BEGIN Records provided

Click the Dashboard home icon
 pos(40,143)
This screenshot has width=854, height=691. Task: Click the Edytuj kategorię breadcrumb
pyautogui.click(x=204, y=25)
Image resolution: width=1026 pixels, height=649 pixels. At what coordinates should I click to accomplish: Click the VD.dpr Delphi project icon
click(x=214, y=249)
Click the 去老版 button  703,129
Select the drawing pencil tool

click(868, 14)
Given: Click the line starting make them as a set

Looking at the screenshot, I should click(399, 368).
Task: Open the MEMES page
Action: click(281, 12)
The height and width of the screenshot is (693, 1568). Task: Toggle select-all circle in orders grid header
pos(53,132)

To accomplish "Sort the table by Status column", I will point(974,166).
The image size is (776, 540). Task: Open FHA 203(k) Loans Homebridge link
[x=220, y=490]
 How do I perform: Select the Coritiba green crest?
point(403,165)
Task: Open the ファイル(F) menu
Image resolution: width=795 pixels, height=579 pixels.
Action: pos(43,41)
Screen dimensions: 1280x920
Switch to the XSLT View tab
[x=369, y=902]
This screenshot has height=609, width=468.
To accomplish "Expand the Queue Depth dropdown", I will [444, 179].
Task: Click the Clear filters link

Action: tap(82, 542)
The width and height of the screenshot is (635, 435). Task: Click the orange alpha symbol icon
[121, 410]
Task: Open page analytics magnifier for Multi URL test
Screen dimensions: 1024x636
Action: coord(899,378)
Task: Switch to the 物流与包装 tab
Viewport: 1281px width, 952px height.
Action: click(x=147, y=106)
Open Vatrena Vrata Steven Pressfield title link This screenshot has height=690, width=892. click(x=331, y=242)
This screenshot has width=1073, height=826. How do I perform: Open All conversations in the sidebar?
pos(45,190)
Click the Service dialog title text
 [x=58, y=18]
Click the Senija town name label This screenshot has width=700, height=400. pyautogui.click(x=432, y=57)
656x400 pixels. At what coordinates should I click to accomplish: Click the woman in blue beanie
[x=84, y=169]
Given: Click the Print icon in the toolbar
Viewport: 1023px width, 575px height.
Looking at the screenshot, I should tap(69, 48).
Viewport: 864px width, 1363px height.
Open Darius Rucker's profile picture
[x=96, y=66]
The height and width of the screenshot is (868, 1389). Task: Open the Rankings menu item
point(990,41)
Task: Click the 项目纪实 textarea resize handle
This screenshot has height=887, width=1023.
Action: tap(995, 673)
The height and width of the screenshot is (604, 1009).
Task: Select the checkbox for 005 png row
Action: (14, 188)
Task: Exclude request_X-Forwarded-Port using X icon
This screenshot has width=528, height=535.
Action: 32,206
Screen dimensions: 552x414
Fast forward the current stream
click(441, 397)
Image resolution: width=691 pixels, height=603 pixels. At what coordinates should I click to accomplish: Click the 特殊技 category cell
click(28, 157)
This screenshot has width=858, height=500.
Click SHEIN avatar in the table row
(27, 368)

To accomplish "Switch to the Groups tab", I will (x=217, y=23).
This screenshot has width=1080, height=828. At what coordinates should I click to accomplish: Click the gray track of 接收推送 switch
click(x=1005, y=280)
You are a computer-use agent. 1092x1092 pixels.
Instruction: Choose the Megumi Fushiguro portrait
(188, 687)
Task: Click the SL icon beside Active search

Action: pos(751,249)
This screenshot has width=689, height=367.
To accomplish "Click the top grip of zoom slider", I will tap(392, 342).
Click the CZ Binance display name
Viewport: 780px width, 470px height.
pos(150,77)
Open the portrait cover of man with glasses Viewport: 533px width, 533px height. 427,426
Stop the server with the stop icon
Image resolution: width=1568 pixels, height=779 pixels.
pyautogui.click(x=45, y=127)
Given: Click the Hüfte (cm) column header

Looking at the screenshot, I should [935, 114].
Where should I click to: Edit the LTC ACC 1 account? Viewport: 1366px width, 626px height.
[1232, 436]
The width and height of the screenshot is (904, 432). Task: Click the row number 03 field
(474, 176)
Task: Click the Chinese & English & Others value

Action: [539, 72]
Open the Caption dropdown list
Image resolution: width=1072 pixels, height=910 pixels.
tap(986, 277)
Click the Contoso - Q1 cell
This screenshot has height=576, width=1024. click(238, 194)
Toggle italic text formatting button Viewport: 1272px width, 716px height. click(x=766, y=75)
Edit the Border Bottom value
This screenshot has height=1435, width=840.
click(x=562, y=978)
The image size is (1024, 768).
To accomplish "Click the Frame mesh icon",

END Records provided

*Exercise*: The whole of the data is to be returned with every line intact.

*Solved exercise*:
Click the Dashboard home icon
 pos(40,143)
This screenshot has width=854, height=691. Task: Click the Edytuj kategorię breadcrumb
pyautogui.click(x=204, y=25)
Image resolution: width=1026 pixels, height=649 pixels. At what coordinates should I click to accomplish: Click the VD.dpr Delphi project icon
click(x=214, y=249)
Click the 去老版 button  703,129
Select the drawing pencil tool

click(868, 14)
Given: Click the line starting make them as a set

Looking at the screenshot, I should click(399, 368).
Task: Open the MEMES page
Action: click(281, 12)
The height and width of the screenshot is (693, 1568). Task: Toggle select-all circle in orders grid header
pos(53,132)

To accomplish "Sort the table by Status column", I will point(974,166).
The image size is (776, 540). Task: Open FHA 203(k) Loans Homebridge link
[x=220, y=490]
 How do I perform: Select the Coritiba green crest?
point(403,165)
Task: Open the ファイル(F) menu
Image resolution: width=795 pixels, height=579 pixels.
Action: pos(43,41)
Screen dimensions: 1280x920
Switch to the XSLT View tab
[x=369, y=902]
This screenshot has height=609, width=468.
To accomplish "Expand the Queue Depth dropdown", I will [444, 179].
Task: Click the Clear filters link

Action: tap(82, 542)
The width and height of the screenshot is (635, 435). Task: Click the orange alpha symbol icon
[121, 410]
Task: Open page analytics magnifier for Multi URL test
Screen dimensions: 1024x636
Action: coord(899,378)
Task: Switch to the 物流与包装 tab
Viewport: 1281px width, 952px height.
Action: click(x=147, y=106)
Open Vatrena Vrata Steven Pressfield title link This screenshot has height=690, width=892. click(x=331, y=242)
This screenshot has width=1073, height=826. How do I perform: Open All conversations in the sidebar?
pos(45,190)
Click the Service dialog title text
 [x=58, y=18]
Click the Senija town name label This screenshot has width=700, height=400. pyautogui.click(x=432, y=57)
656x400 pixels. At what coordinates should I click to accomplish: Click the woman in blue beanie
[x=84, y=169]
Given: Click the Print icon in the toolbar
Viewport: 1023px width, 575px height.
Looking at the screenshot, I should tap(69, 48).
Viewport: 864px width, 1363px height.
Open Darius Rucker's profile picture
[x=96, y=66]
The height and width of the screenshot is (868, 1389). Task: Open the Rankings menu item
point(990,41)
Task: Click the 项目纪实 textarea resize handle
This screenshot has height=887, width=1023.
Action: tap(995, 673)
The height and width of the screenshot is (604, 1009).
Task: Select the checkbox for 005 png row
Action: (14, 188)
Task: Exclude request_X-Forwarded-Port using X icon
This screenshot has width=528, height=535.
Action: 32,206
Screen dimensions: 552x414
Fast forward the current stream
click(441, 397)
Image resolution: width=691 pixels, height=603 pixels. At what coordinates should I click to accomplish: Click the 特殊技 category cell
click(28, 157)
This screenshot has width=858, height=500.
Click SHEIN avatar in the table row
(27, 368)

To accomplish "Switch to the Groups tab", I will (x=217, y=23).
This screenshot has width=1080, height=828. At what coordinates should I click to accomplish: Click the gray track of 接收推送 switch
click(x=1005, y=280)
You are a computer-use agent. 1092x1092 pixels.
Instruction: Choose the Megumi Fushiguro portrait
(188, 687)
Task: Click the SL icon beside Active search

Action: pos(751,249)
This screenshot has width=689, height=367.
To accomplish "Click the top grip of zoom slider", I will tap(392, 342).
Click the CZ Binance display name
Viewport: 780px width, 470px height.
pos(150,77)
Open the portrait cover of man with glasses Viewport: 533px width, 533px height. 427,426
Stop the server with the stop icon
Image resolution: width=1568 pixels, height=779 pixels.
pyautogui.click(x=45, y=127)
Given: Click the Hüfte (cm) column header

Looking at the screenshot, I should [935, 114].
Where should I click to: Edit the LTC ACC 1 account? Viewport: 1366px width, 626px height.
[1232, 436]
The width and height of the screenshot is (904, 432). Task: Click the row number 03 field
(474, 176)
Task: Click the Chinese & English & Others value

Action: [539, 72]
Open the Caption dropdown list
Image resolution: width=1072 pixels, height=910 pixels.
tap(986, 277)
Click the Contoso - Q1 cell
This screenshot has height=576, width=1024. click(238, 194)
Toggle italic text formatting button Viewport: 1272px width, 716px height. click(x=766, y=75)
Edit the Border Bottom value
This screenshot has height=1435, width=840.
click(x=562, y=978)
The image size is (1024, 768).
To accomplish "Click the Frame mesh icon",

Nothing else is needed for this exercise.